Faim, faim extrême… La journée, la nuit. Manger… Sensation énorme et terrifiante d’urgence. Pas de question. Avancer, manger, vivre. Ne pas dormir. Respirer à peine. Ouvrir, fermer les yeux. Une bouche, pas de cerveau. Un ventre sur pattes vide et douloureux du vide, gouffre de besoin à la vertigineuse envie d’enfler. J’arpente le terrain pour nourrir la bête.
J’ai fait le boulot. J’ai bien grossi. J’ai gobé tout ce qui me passait à portée de bouche. Le résultat ne s’est pas fait attendre. Me voilà charpentée. Mon corps a littéralement explosé. Plusieurs fois. Une nouvelle peau à chaque fois. Une enveloppe qui semblait évoluer au fil de mes appétits. Poils, boutons, aspérités, couleurs curieuses et belles. Mes couleurs se voient de loin. Moi aussi. Je me remplis. Les dentelles de ma maison ont comblé mon estomac. Architecte de ma démesure je suis le maître d’œuvre de mon chantier intérieur. Je m’incarcère dans un corps devenu trop lourd à porter.

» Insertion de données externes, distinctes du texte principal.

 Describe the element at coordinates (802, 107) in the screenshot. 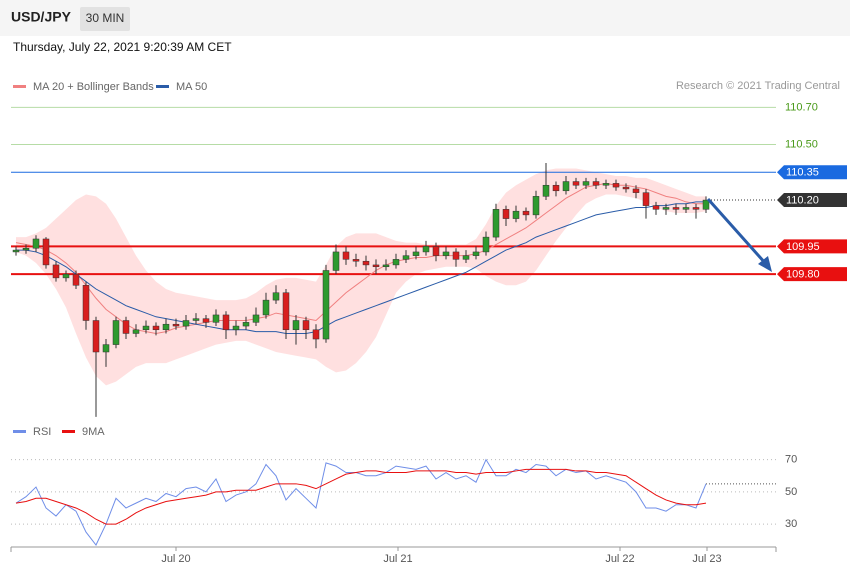

I see `level-label: 110.70` at that location.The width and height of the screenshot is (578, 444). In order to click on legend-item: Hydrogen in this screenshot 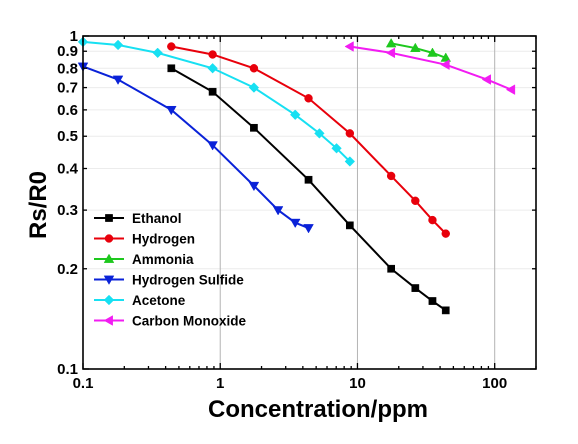, I will do `click(144, 240)`. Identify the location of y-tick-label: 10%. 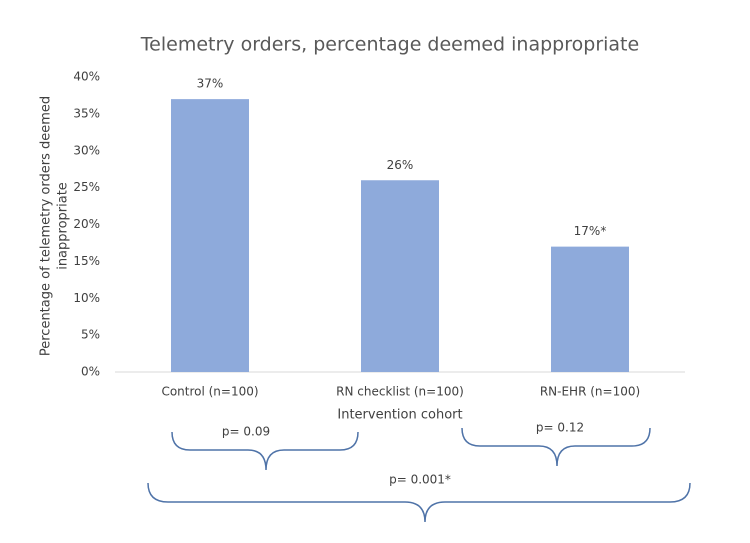
(86, 298).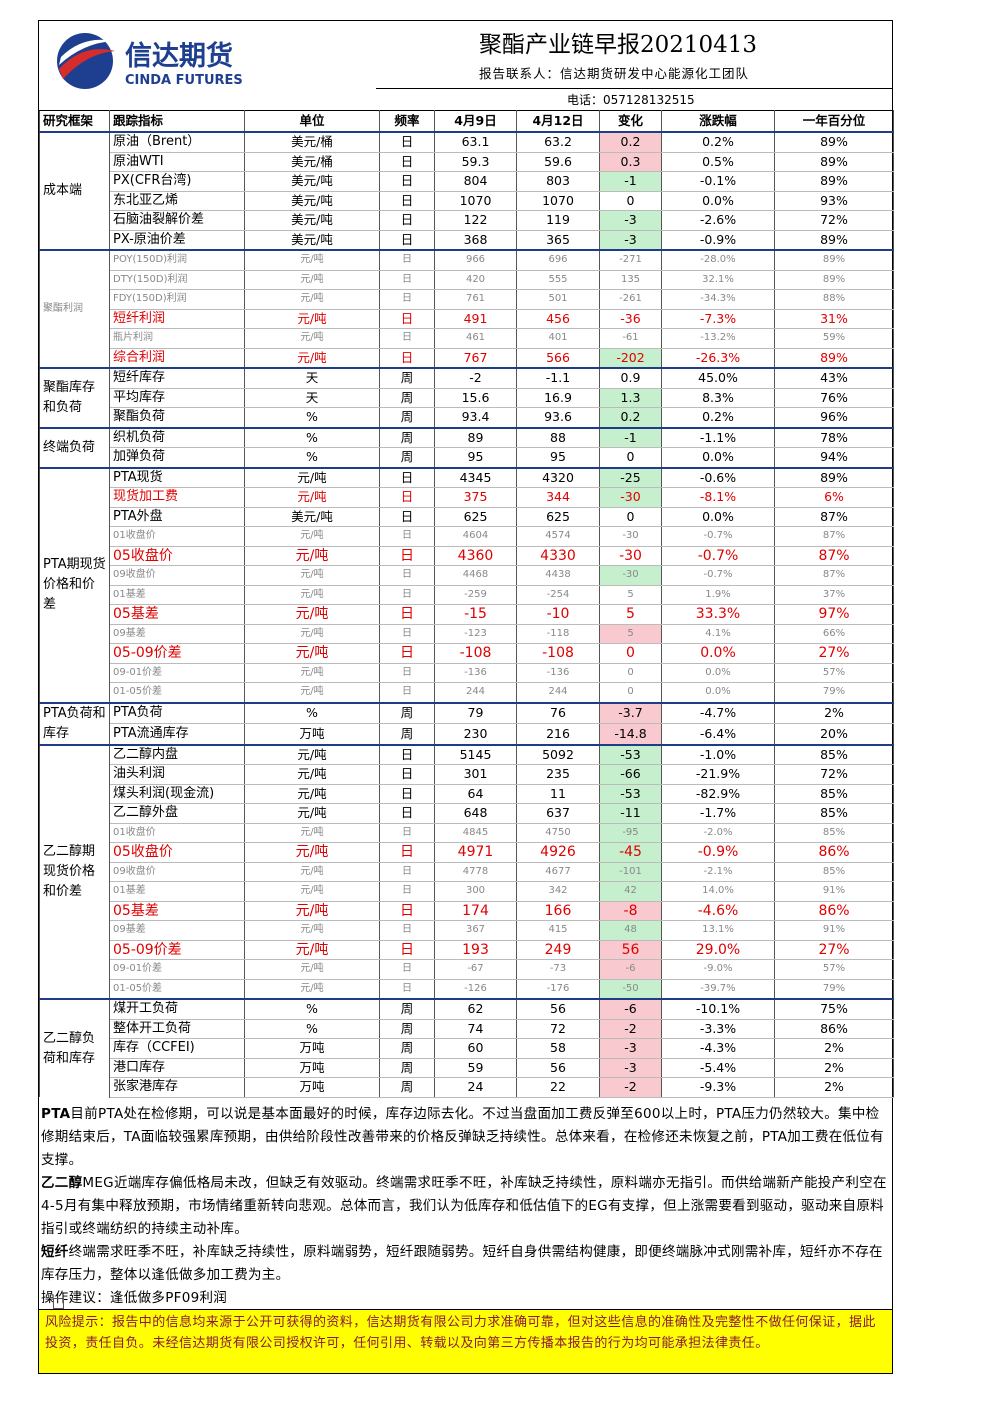 The height and width of the screenshot is (1403, 992). What do you see at coordinates (476, 240) in the screenshot?
I see `table-cell: 368` at bounding box center [476, 240].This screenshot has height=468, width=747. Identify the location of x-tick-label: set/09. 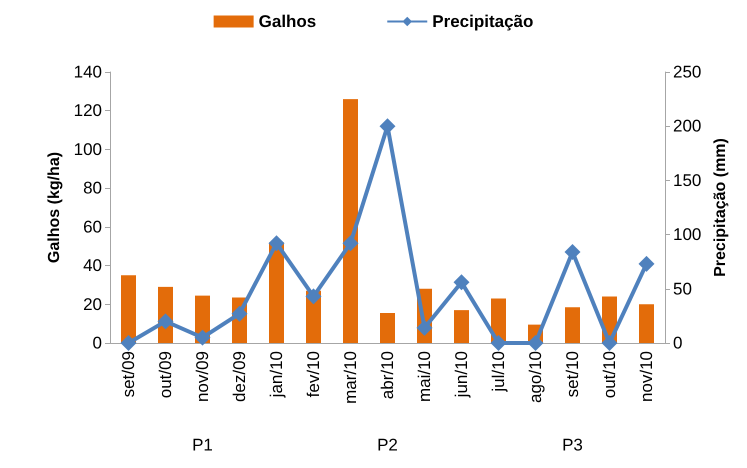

Soudain, une phase de calme. Cette boule de faim au ventre a disparu ce matin, remplacée par une irrépressible envie de m’accrocher quelque part et d’ancrer le vagabondage. Fragile esquif amarré au pilier de la foi d’un avenir léger, je tangue. Funambule au fil de soi(e), Ariane a tranquillement dompté le Minotaure.
Ma peau s’est endurcie. Elle protège l’intérieur de mon corps. De solides barrières tissées avec patience me protègent de l’extérieur. Je m’accomplis. Mon adolescence est efficace. Je mue.

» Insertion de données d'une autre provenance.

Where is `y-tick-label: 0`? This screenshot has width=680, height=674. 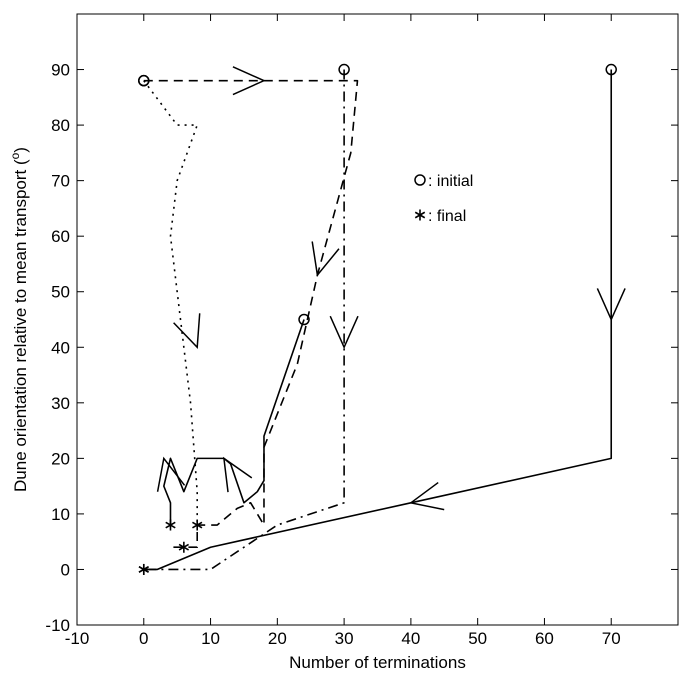
y-tick-label: 0 is located at coordinates (66, 570).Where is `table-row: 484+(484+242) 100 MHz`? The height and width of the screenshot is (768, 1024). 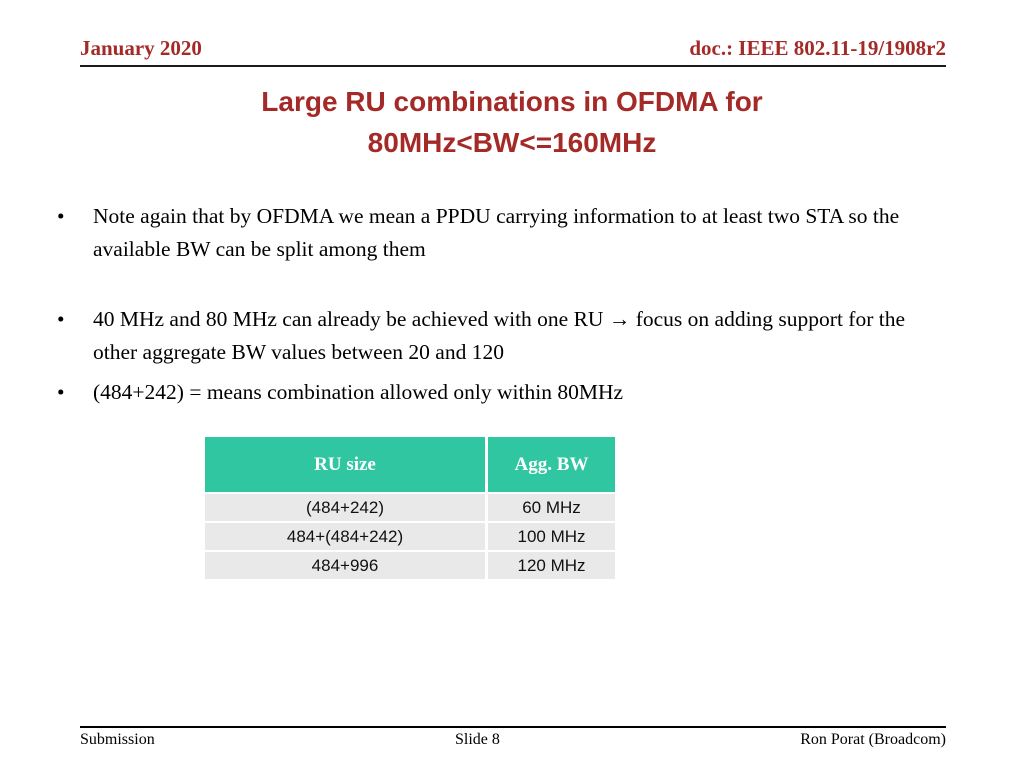 table-row: 484+(484+242) 100 MHz is located at coordinates (410, 536).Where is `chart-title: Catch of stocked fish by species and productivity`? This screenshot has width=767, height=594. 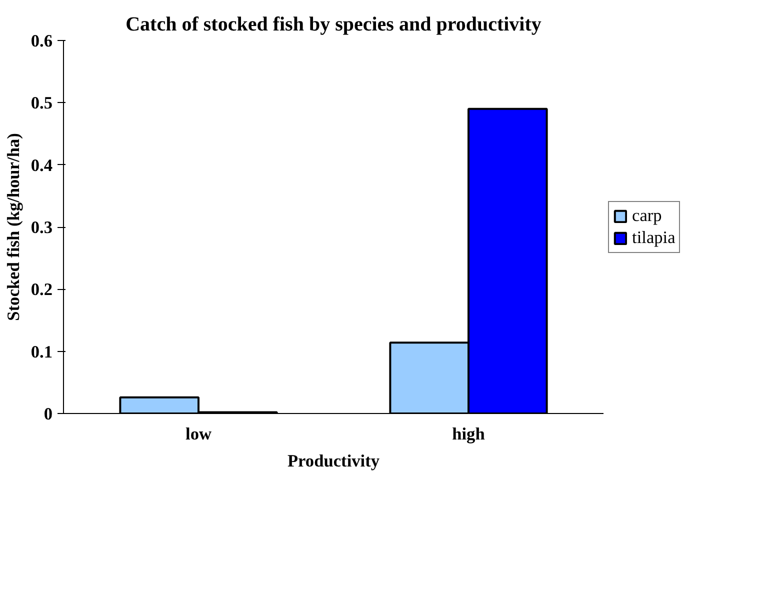 chart-title: Catch of stocked fish by species and productivity is located at coordinates (334, 25).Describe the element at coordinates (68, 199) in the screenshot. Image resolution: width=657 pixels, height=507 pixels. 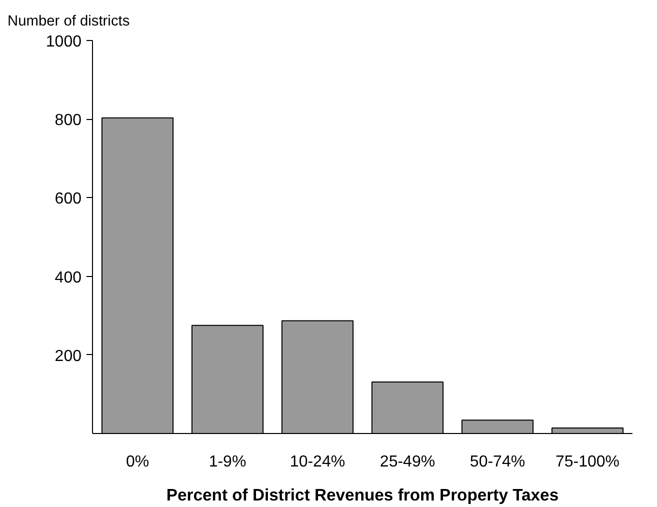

Ce matin c’est un nouveau souffle. Un appel d’air, un bruissement. Quel signe ? Un instinct sans doute ? Un ballet s’annonce, les trois coups sont frappés. En scène jeunes gens !… Le rideau s’ouvre. Une infime fissure. Je bouge lentement. Franchir le pas est à ma portée. Déterminée, prudente, guerrière-aventurière, je vais affronter en sauvage la lumière du vaste monde.

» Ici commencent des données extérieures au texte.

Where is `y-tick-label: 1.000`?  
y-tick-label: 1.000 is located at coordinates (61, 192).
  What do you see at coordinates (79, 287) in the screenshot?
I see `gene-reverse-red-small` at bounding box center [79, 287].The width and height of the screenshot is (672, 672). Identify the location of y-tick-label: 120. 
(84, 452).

Après des efforts au-delà de l’imaginable, le jour… La vie.
Je ne reconnais plus mon corps. Lui et moi nous avons éclos au soleil. Et pourtant, c’est moi. Moi et uniquement moi, jamais autant qu’aujourd’hui. Moi qui vis, respire et me sens pousser des ailes de poudre colorée.
Je n’aurai que peu de temps. C’est le destin de mon espèce. C’est court, la vie de papillon. Ephémère et tragique.